Event‑Driven DNS Reconciliation for Azure Container Instances

1. Event contract: what the function receives

Azure Event Grid delivers events using a consistent envelope (Event Grid schema). Each event includes, at a minimum:

• topic
• subject
• id
• eventType
• eventTime
• data
• dataVersion
• metadataVersion

In Azure Functions, the Event Grid trigger binding is the recommended way to receive these events directly.

Why the subject field matters

The subject field typically contains the ARM resource ID path of the affected resource.
This solution relies on subject to:

• verify that the event is for an ACI container group
  (Microsoft.ContainerInstance/containerGroups)
• extract:
  • subscription ID
  • resource group name
  • container group name

Using subject avoids dependence on publisher‑specific payload fields and keeps parsing fast, deterministic, and resilient.

2. Subscription design: filter hard, process little

The solution follows a strict runbook pattern:

• subscribe only to ARM lifecycle events
• filter aggressively so only ACI container groups are included
• trigger reconciliation only on meaningful state transitions

Recommended Event Grid event types

• Microsoft.Resources.ResourceWriteSuccess
  (create / update / stop state changes)
• Microsoft.Resources.ResourceDeleteSuccess
  (container group deletion)
• Microsoft.Resources.ResourceActionSuccess (optional)
  (restart / start / stop actions, environment‑dependent)

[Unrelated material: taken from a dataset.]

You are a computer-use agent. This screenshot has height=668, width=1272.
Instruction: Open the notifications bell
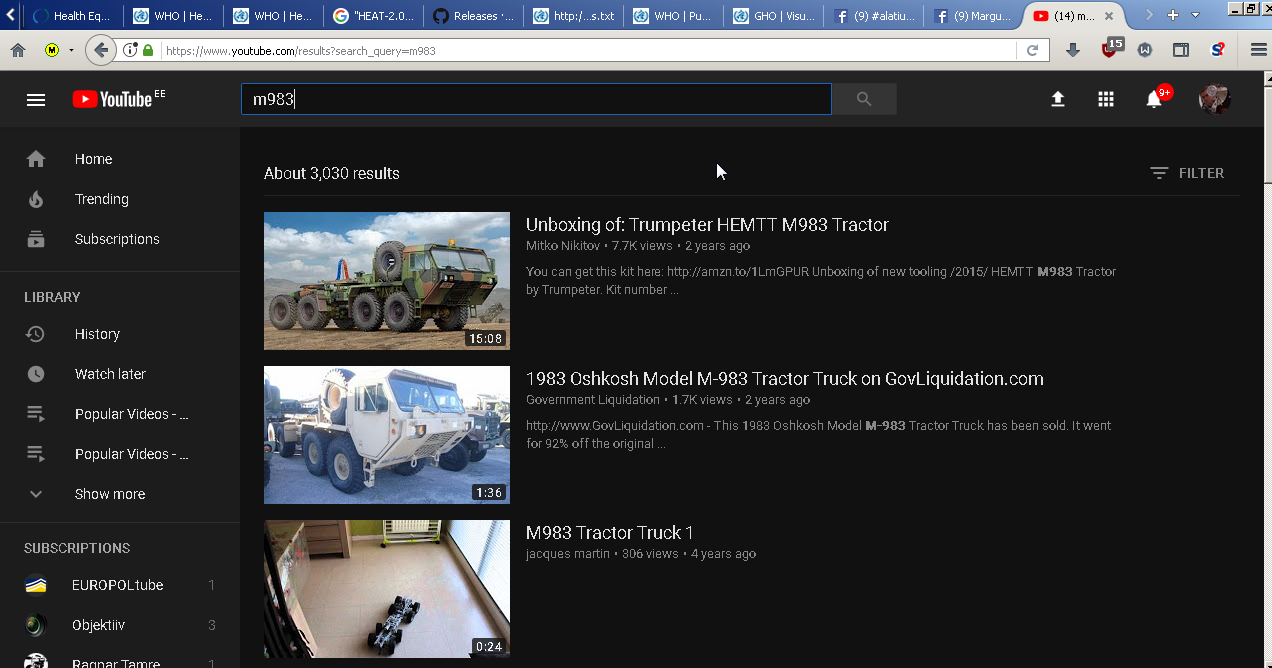1154,99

This keeps the Function App simple, predictable, and low‑noise.

3. Application design: two functions, one contract

The application is intentionally split into authoritative mutation and read‑only validation.

Component A — DNS Reconciler (authoritative writer)

A thin Python v2 model wrapper:

• receives the Event Grid event
• validates this is an ACI container group event
• parses identifiers from the ARM subject
• resolves DNS configuration from a JSON mapping (environment variable)
• delegates DNS mutation to a deterministic worker script

DNS changes are not implemented inline in Python. Instead, the function:

• constructs a controlled set of environment variables
• invokes a worker script (/bin/bash) via subprocess
• streams stdout/stderr into function logs
• treats non‑zero exit codes as hard failures

This thin wrapper + deterministic worker pattern isolates DNS correctness logic while keeping the event handler stable and testable.

Component B — IP Drift Tracker (stateless observer)

The drift tracker is a read‑only, stateless validator designed for correctness monitoring.

It:

• parses identifiers from the event subject
• exits early on delete events (nothing to validate)
• reads the live ACI private IP using the Azure SDK
• reads the current DNS A record baseline
• compares live vs DNS state and emits drift telemetry

Core comparison logic

• No DNS record exists → emit first_seen
• DNS record matches live IP → emit no_change
• DNS record differs from live IP → emit drift_detected (old/new IP)

Optionally, drift events can be shipped to Log Analytics using DCR‑based ingestion.

4. DNS Reconciler: execution flow

Step 1 — Early filtering

Reject any event whose subject does not contain: Microsoft.ContainerInstance/containerGroups.

This avoids unnecessary processing and ensures strict contract enforcement.

Step 2 — ARM subject parsing

The function splits the subject path and extracts:

• resource group
• container group name

This approach is fast, robust, and avoids publisher‑specific schema dependencies.

Step 3 — Zone configuration resolution

DNS configuration is resolved from a JSON map stored in an environment variable.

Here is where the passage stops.